Saison après saison, le Louis Vuitton de Pharrell prend une forme de plus en plus propre. On a la nette sensation d’avoir devant soi une marque qui a optimisé la méthode mise en œuvre par Kim Jones avec Dior, à savoir celle d’avoir un directeur créatif agissant comme coordinateur général pour toute une équipe de créatifs différents, tous alignés et hyper-spécialisés dans leur domaine.
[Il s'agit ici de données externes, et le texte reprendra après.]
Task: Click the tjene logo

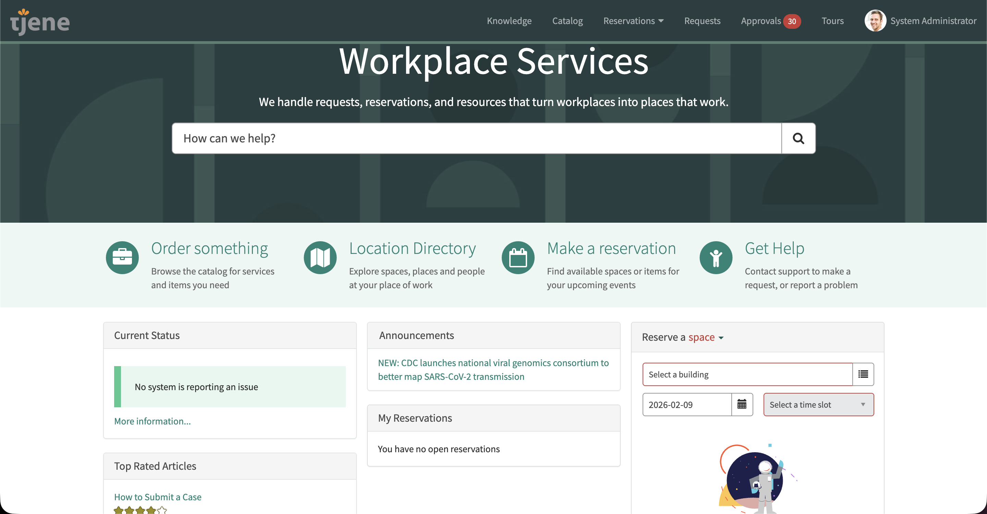Action: [40, 22]
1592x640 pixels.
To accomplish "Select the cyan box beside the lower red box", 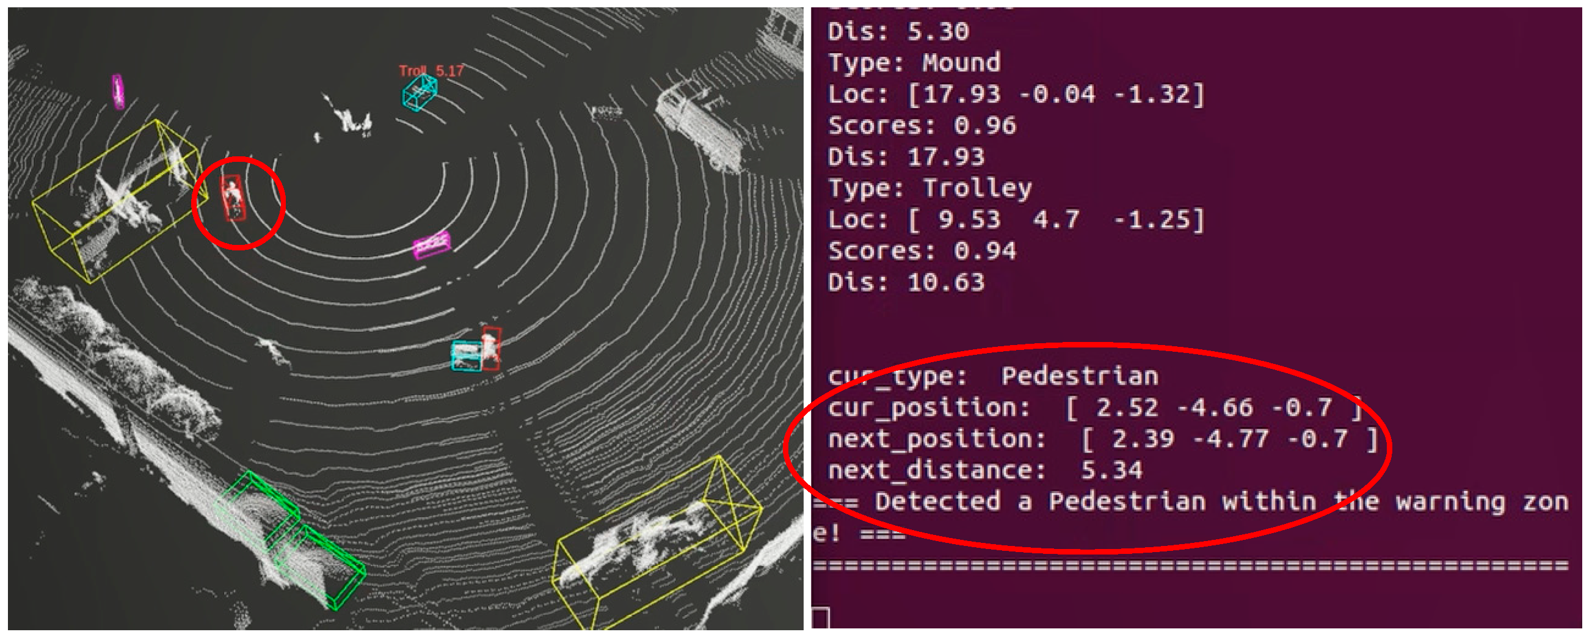I will point(466,356).
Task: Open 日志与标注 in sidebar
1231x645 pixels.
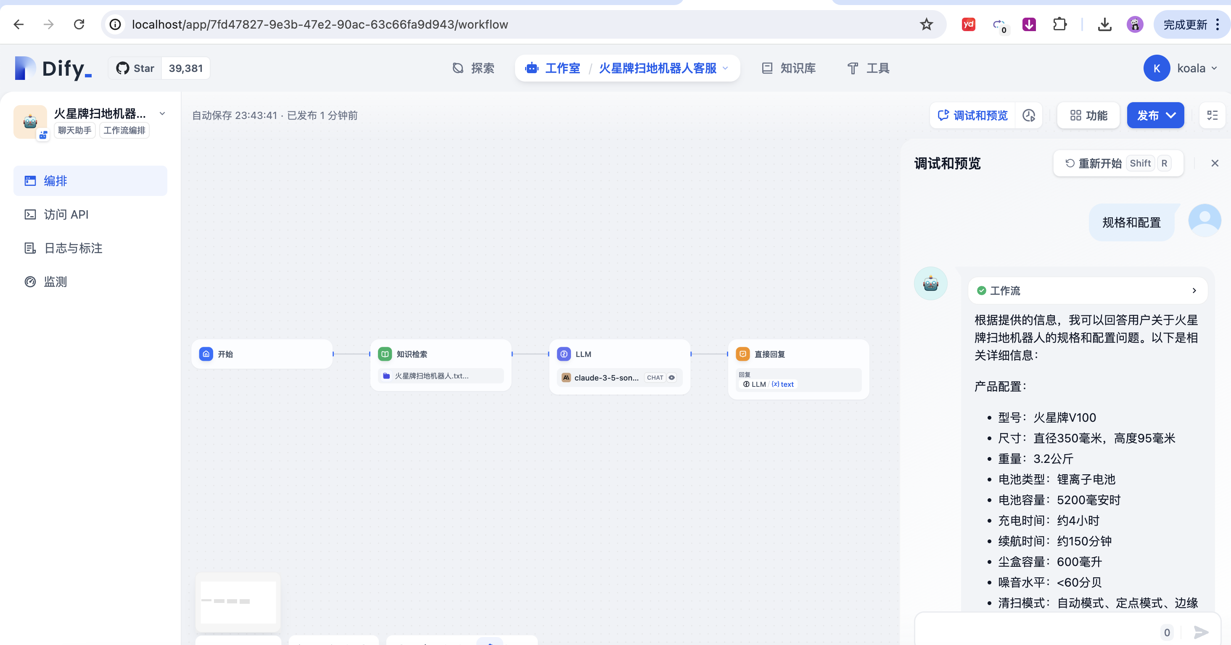Action: 73,248
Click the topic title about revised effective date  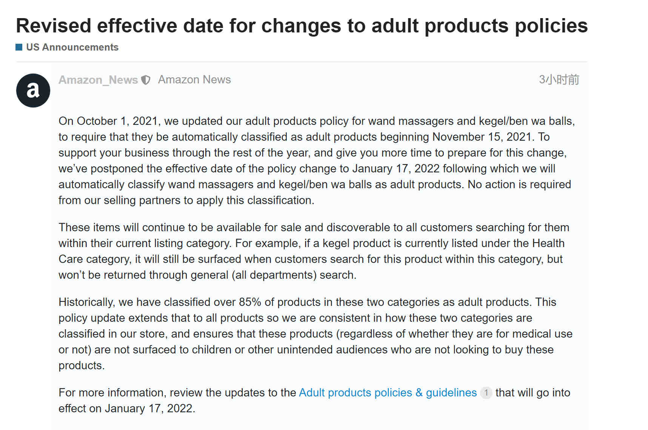[x=302, y=26]
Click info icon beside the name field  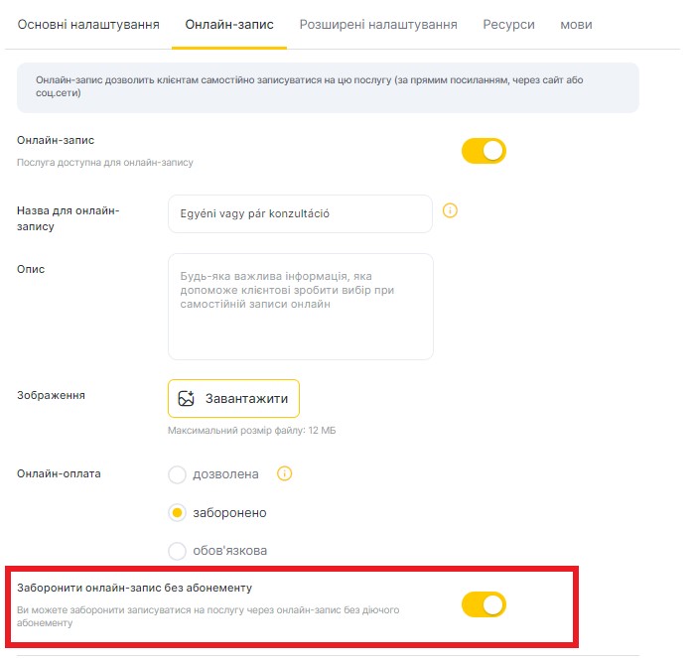coord(450,210)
Un type de créativité diffuse qui garantit continuité et cohérence, sans aucun doute, mais sans que la figure du directeur créatif n’éclipse le reste de l’équipe par sa présence – ce sont des collections qui ne vivent pas dans l’ombre de leur créateur mais expriment une approche de l’excellence et du luxe dont le but est plus universel que saisonnier. Une chose que beaucoup de marques essaient de faire aujourd’hui de manière convaincante, tentant de dissimuler leur tendance à produire des garde-robes logotypées, mais qu’elles essaient de masquer derrière de fumeuses déclarations pseudo-intellectuelles sans posséder véritablement le cool nécessaire. Malgré son hyper-littéralité, Pharrell renonce à toute prétention conceptuelle ou surstructure intellectuelle : il n’y a pas de symbolismes cachés, de provocations forcées ou de messages cryptiques. Seulement des vêtements beaux, frais, désirables, à porter immédiatement. C’est justement cette immédiateté élégante et sans prétention qui rend la marque plus accessible, cool et authentique. Aucune pose, seulement du style.